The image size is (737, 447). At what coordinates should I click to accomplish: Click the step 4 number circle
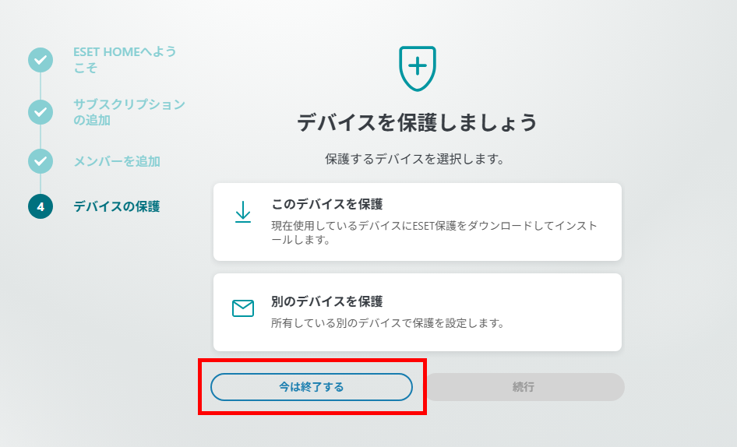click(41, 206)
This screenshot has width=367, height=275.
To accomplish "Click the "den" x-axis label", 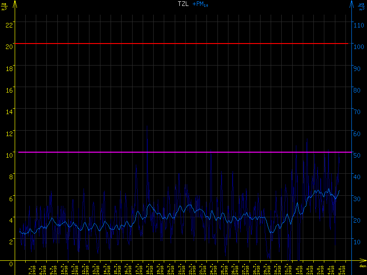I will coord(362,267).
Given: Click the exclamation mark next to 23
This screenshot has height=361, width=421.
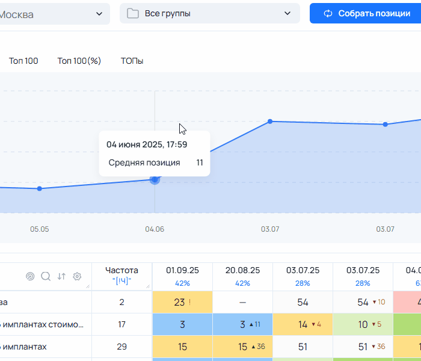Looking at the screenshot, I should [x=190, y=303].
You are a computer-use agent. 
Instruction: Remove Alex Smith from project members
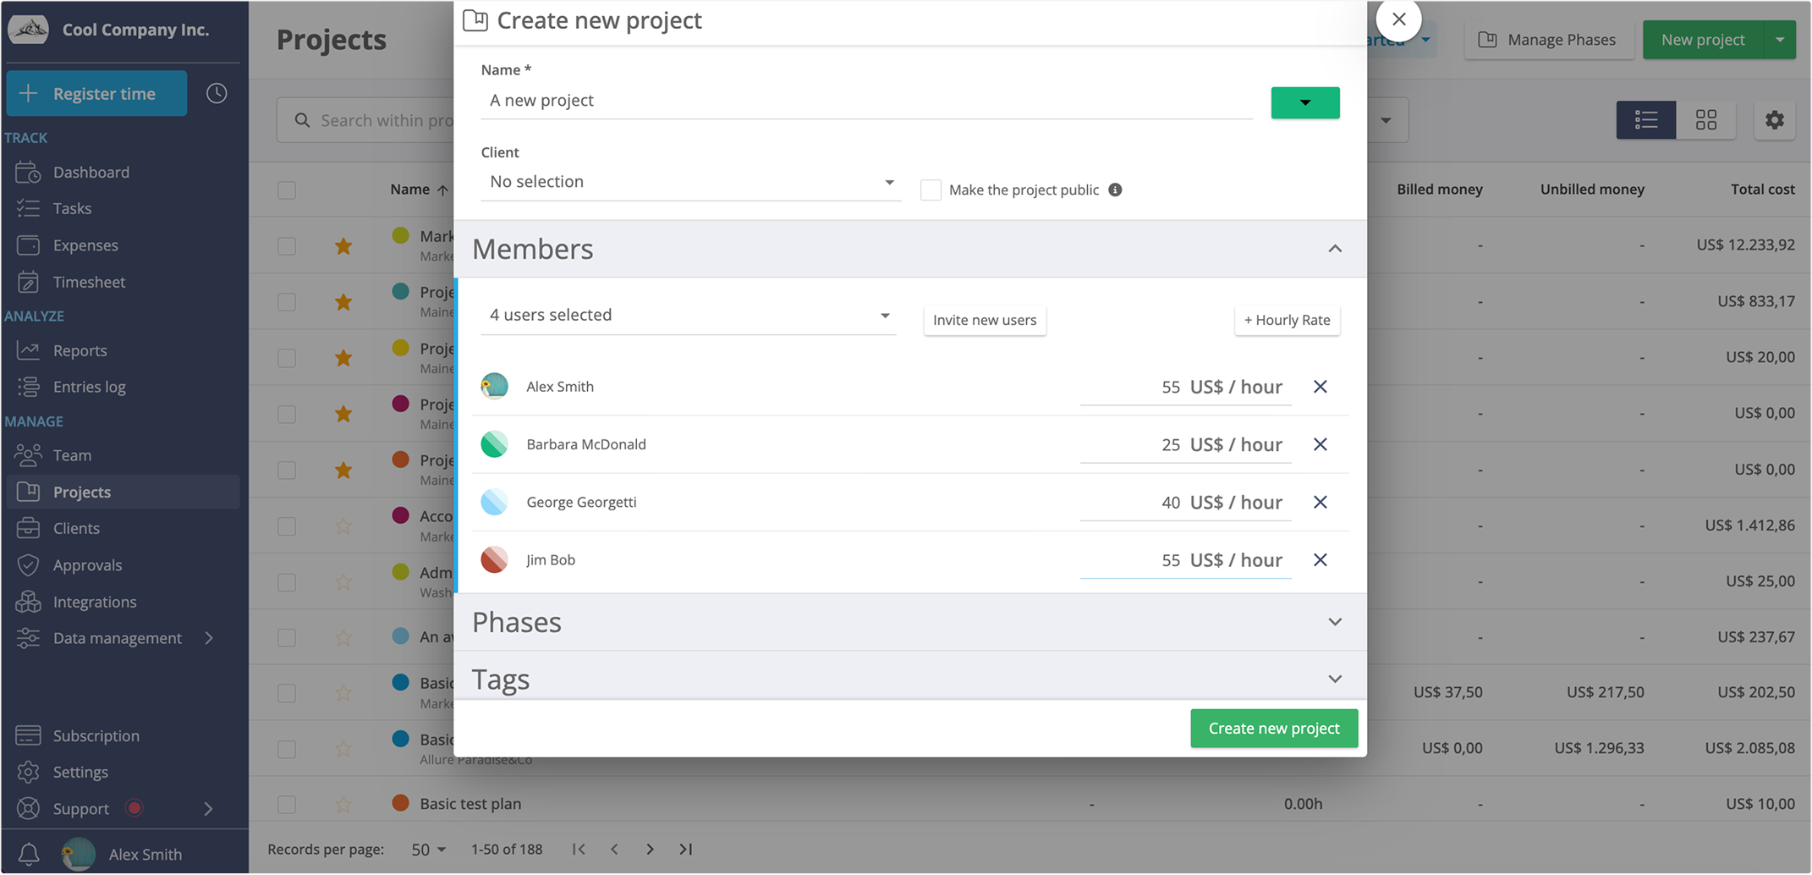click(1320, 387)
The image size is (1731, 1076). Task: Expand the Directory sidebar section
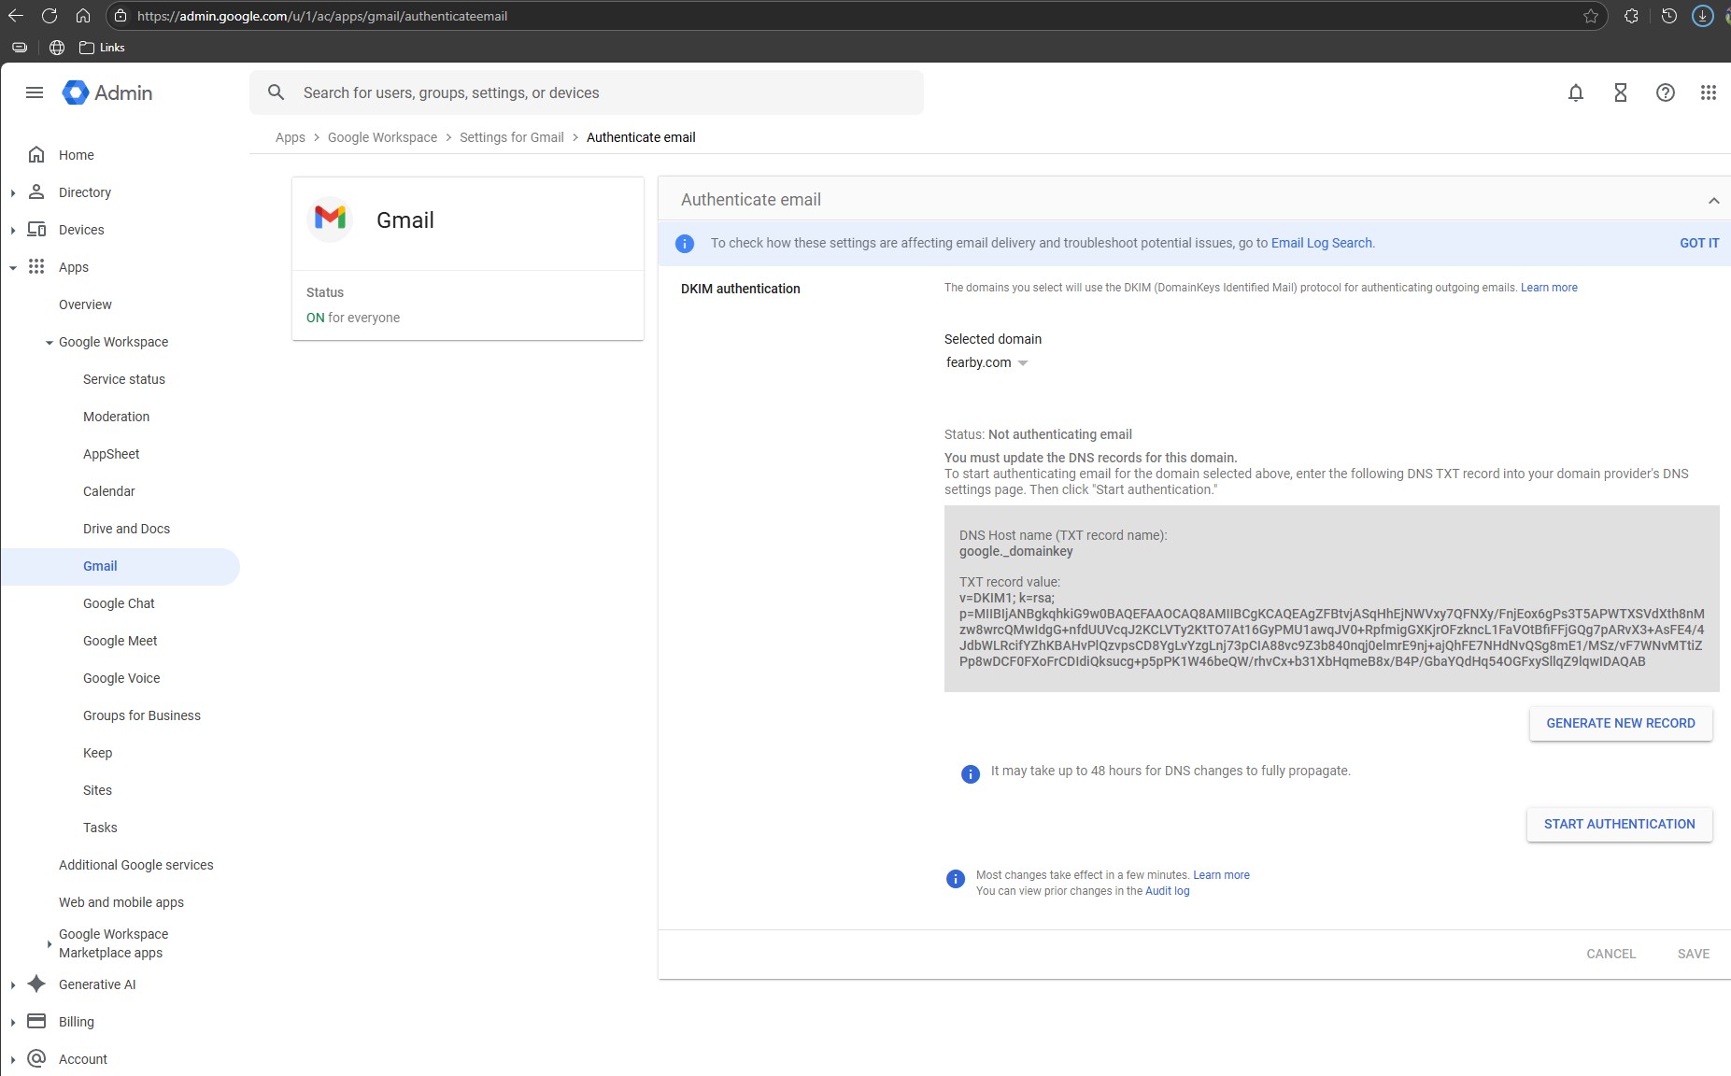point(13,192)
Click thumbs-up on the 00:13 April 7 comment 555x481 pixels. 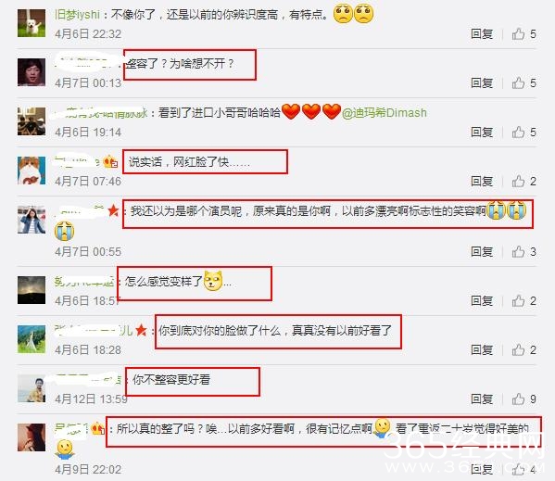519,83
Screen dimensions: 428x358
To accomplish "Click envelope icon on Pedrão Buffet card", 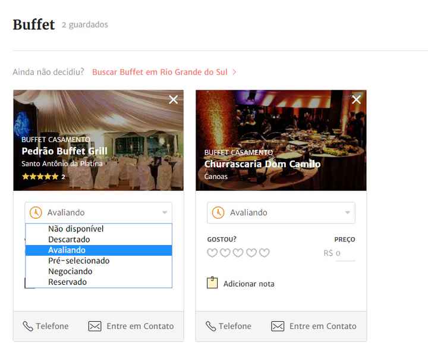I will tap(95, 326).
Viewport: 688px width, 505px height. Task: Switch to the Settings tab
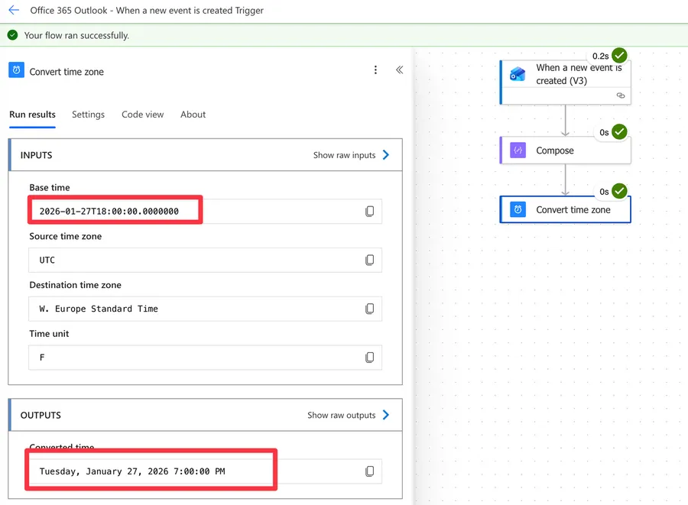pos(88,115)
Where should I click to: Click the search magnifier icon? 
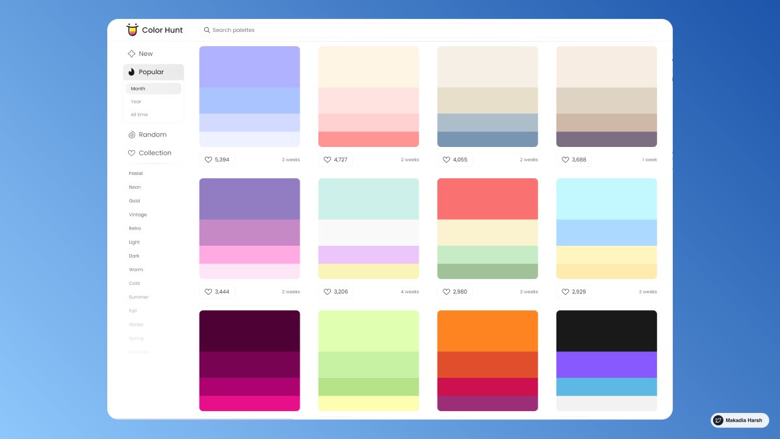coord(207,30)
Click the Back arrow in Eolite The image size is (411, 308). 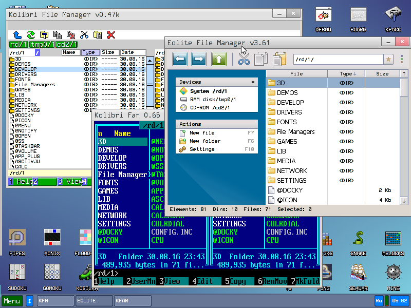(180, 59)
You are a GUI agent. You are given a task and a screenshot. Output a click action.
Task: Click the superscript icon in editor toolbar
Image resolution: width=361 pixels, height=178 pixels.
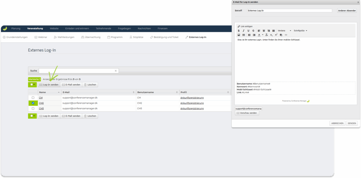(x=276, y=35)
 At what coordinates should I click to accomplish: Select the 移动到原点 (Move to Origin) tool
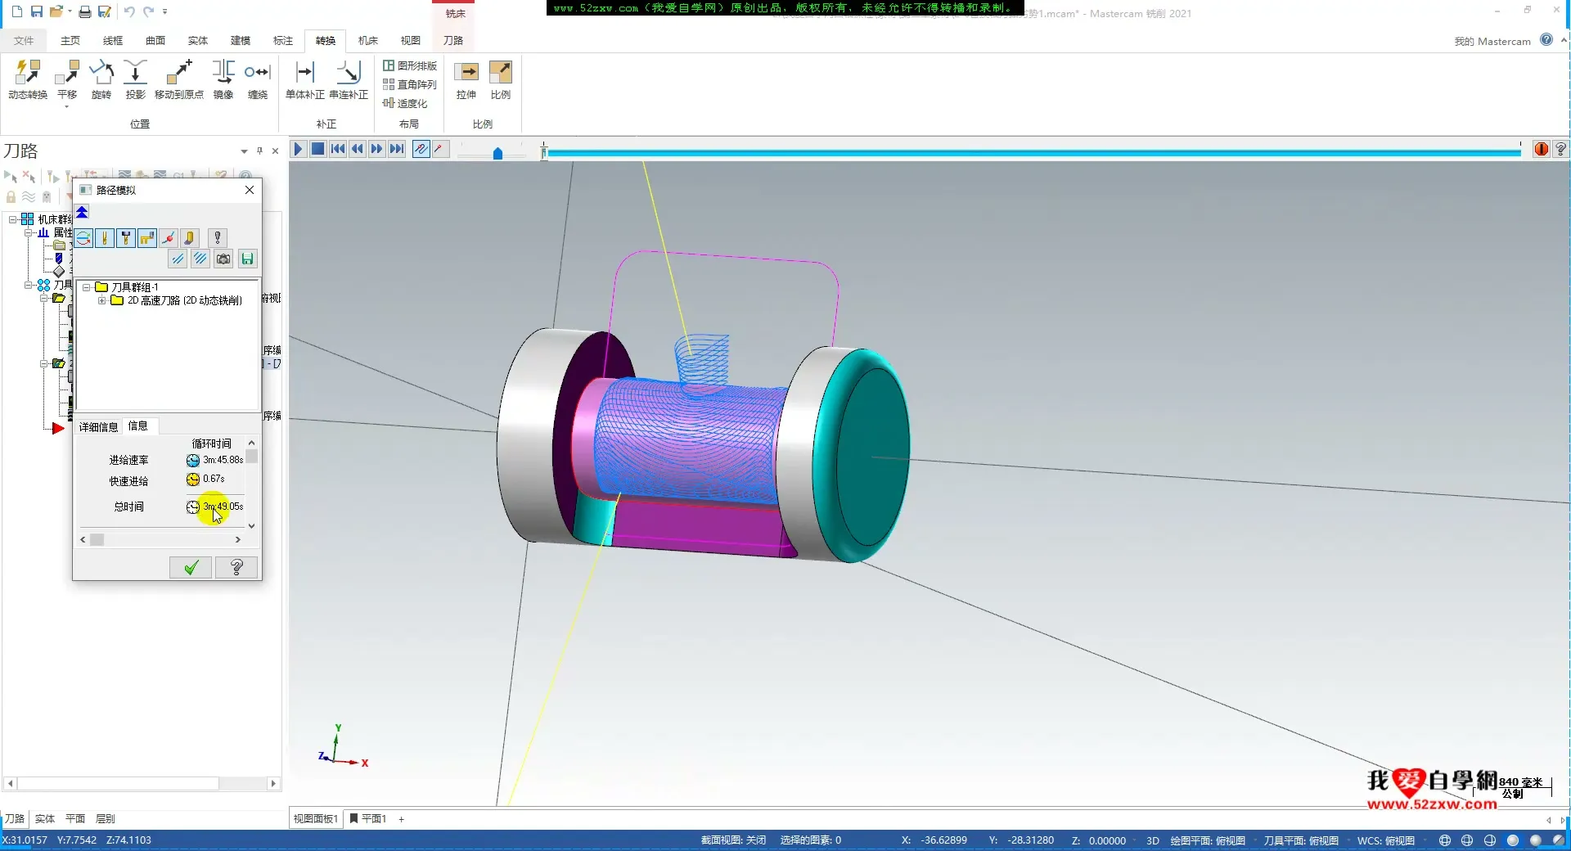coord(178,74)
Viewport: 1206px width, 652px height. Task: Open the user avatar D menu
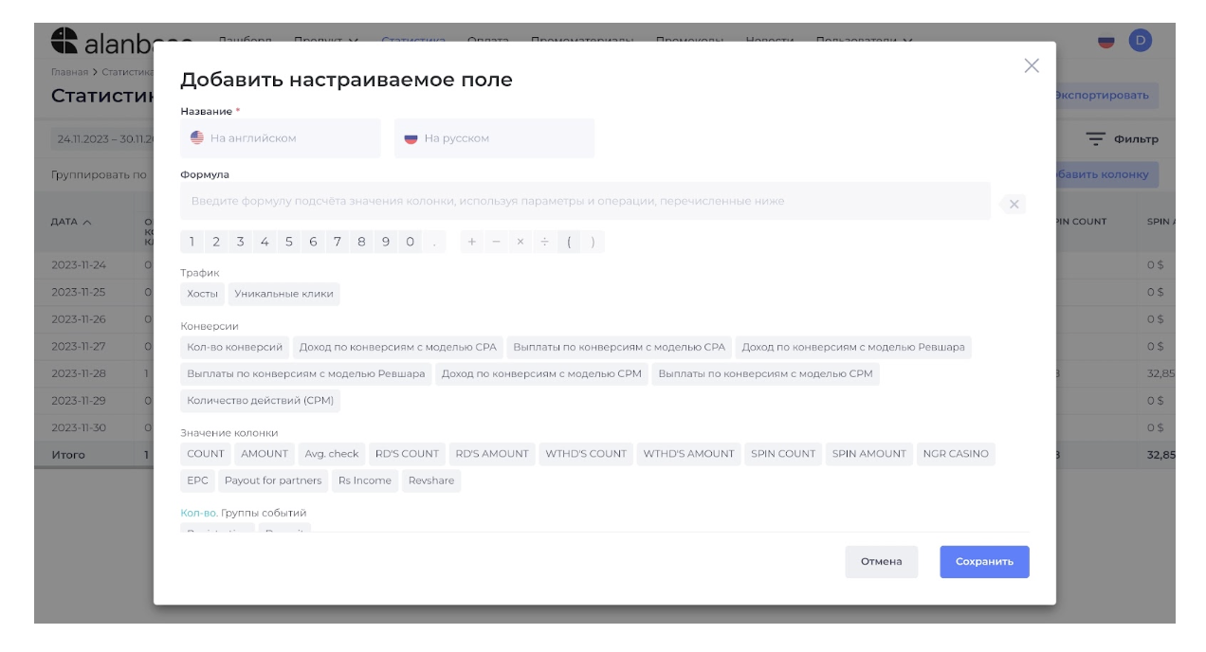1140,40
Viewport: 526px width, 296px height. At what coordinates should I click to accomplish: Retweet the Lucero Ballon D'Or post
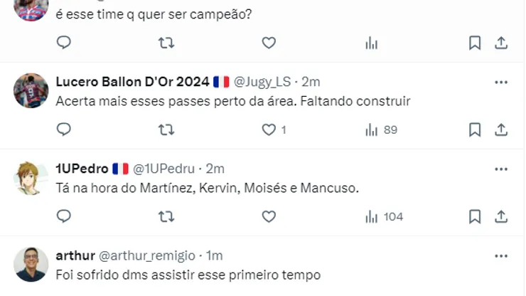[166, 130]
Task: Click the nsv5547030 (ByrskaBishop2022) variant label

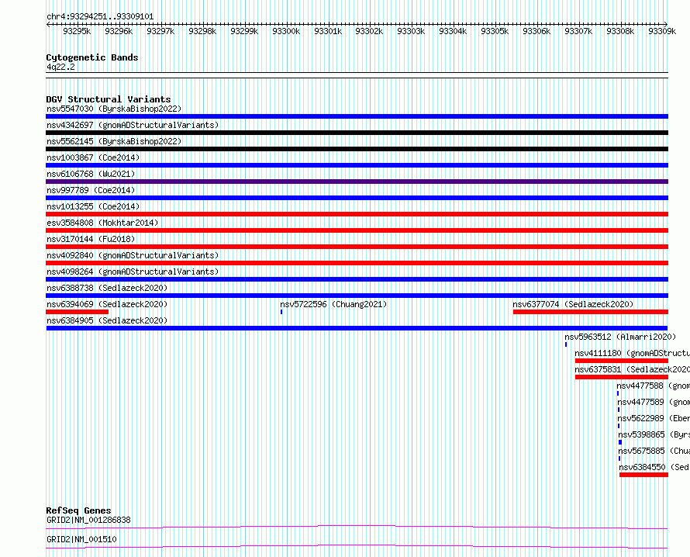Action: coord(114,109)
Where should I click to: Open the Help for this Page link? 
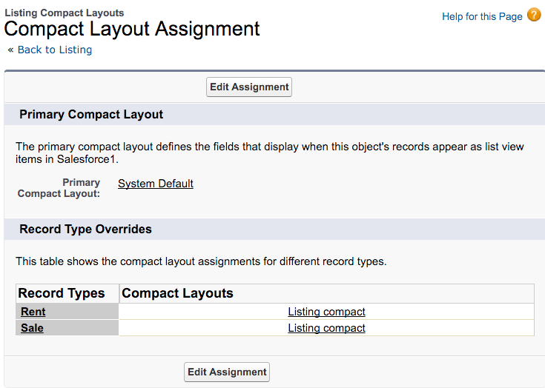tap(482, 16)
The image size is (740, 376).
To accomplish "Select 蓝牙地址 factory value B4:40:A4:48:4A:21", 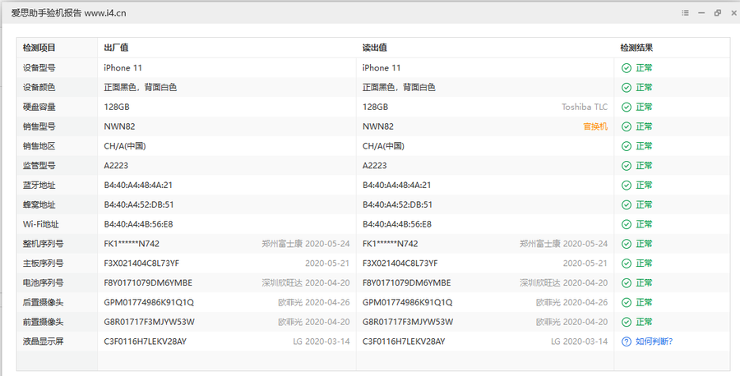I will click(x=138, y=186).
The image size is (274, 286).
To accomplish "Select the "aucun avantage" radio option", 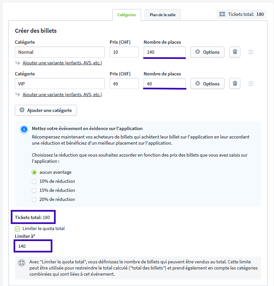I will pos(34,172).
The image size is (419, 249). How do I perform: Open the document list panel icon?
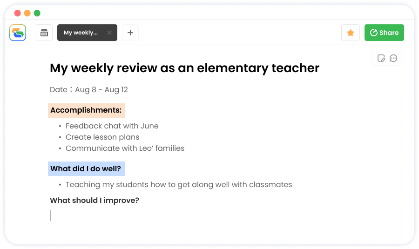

Problem to solve:
Which lines in the listing above hold the word "agent"? Show each of them.

Answer section:
You are a computer-use agent. 
You are a GUI agent. You are given a task and a screenshot. Output a click action.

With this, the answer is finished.